Some folks think chickens in a cage,(large or small it is still a cage)is a good idea. I think they are happier running free. Just my opinion. My chickens are all pets,and I have had some of them for years. They eat out of my hand,and seem to like to hang around me when I am out in the yard. My flock ranges from 20 to 10 or 15 birds,not counting biddies, depending on different factors. I give some of the biddies away,and a rooster now and then. They have young ones,and some make it and some don't. Just like all the other free animals in nature. If you have never watched a mother hen with a bunch of biddies running loose,then you have missed one of the greatest joys of having chickens. If I had to cage them up,I would just get rid of them,because they wouldn't like it any more than I would.


----------



## robin416 (Sep 8, 2013)

No one said anything about a cage. All of my birds are secured every night. It is my responsibility to see that they are safe and secure. Just as I do with my dogs, my kids, my cats, my family. My chickens are no less worthy of my protecting them at night when predators are so active.


----------



## hellofromtexas (Feb 16, 2014)

I don't think you need a cage. Just a nice little house or coop that is predator proof against your predators for the hens to sleep in. It would cut your chicken loses and then free range in the day, every day and all day.

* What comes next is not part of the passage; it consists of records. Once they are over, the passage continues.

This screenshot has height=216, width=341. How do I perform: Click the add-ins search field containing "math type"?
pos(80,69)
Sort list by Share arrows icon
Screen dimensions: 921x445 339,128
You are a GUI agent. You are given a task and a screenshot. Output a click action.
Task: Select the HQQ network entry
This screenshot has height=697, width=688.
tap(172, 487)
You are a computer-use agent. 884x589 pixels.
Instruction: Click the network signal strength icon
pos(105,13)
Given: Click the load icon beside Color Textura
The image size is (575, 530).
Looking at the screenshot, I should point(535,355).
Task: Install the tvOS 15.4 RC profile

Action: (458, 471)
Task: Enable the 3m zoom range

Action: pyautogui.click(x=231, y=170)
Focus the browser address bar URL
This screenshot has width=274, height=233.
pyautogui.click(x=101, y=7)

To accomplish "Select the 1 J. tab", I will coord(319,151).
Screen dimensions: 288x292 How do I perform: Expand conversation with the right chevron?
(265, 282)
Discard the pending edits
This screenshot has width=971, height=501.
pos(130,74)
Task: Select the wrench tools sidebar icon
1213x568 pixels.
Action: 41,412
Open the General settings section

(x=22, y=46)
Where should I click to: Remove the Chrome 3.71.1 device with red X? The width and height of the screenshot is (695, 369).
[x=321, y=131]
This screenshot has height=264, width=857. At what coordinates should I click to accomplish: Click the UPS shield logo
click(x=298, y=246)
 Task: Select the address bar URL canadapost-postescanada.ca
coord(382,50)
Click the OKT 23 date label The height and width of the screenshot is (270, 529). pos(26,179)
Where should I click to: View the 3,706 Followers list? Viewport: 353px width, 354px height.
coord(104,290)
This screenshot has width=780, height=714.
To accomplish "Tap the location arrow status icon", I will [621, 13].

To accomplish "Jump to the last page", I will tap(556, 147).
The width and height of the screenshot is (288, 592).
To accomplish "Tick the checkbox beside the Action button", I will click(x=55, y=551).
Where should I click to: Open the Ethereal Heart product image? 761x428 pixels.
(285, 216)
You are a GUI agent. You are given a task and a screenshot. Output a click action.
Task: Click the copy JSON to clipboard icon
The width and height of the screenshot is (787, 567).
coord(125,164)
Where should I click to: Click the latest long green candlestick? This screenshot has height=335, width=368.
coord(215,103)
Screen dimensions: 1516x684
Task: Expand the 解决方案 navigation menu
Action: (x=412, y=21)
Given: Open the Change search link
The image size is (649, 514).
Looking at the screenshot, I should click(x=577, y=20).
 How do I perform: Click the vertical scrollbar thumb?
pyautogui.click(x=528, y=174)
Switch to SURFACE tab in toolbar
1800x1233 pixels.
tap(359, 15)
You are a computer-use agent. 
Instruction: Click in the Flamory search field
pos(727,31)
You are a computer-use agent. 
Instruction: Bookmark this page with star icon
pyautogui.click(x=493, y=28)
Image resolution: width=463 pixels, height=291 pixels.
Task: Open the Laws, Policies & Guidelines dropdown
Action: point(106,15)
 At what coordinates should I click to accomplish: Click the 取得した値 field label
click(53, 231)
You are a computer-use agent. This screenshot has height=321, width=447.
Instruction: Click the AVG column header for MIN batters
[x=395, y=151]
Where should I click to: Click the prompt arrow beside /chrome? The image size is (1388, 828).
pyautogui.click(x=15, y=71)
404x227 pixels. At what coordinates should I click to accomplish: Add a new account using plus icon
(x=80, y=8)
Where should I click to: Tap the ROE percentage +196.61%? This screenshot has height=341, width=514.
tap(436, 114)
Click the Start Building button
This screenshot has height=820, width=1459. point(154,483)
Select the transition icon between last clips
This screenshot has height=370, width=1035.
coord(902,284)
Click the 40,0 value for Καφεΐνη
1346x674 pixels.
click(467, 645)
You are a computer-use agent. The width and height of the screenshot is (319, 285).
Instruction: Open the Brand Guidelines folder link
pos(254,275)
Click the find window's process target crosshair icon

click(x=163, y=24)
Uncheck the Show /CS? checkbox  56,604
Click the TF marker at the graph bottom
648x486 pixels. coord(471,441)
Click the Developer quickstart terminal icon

They don't do much at night and they probably like the coop because they feel safe. You would still have happy chicken with wide open spaces.


----------



## 1948daydreamer (Sep 9, 2012)

My chicken losses are almost all during the day,and outside the yard where the hens sometimes choose to nest. I think it would be great if my chickens would return to a coop every night. All of them,including the present bunch of orphans were born here and most of them were raised in a predator proof pen with roosts. They stay and roost in there for awhile and then one night they just do not return to the pen. They join the rest of the flock in the large cedar tree in my front yard. They are pretty safe in the tree,because it is close to my front door,and my dog will not allow any animals in the yard. If a predator were to get into the tree at night it would get at most one bird,unlike in a coop where it could wipe out the entire flock because they could not escape. I also have nesting boxes in the yard,but with bantams you can not control where they choose to nest,any more than you can corral them at night,and tell them where to sleep.


----------



## hellofromtexas (Feb 16, 2014)

what is the predator exactly.

Can you build ways for them to escape? Or make their nest more protected where they are? Like hawk trees


----------



## Fiere (Feb 26, 2014)

You actually can corral them at night and teach them where to sleep. Bantams are no different an standard sized birds, I've had both, they all used the coop at night - not the trees. You have to train them to it, that's all.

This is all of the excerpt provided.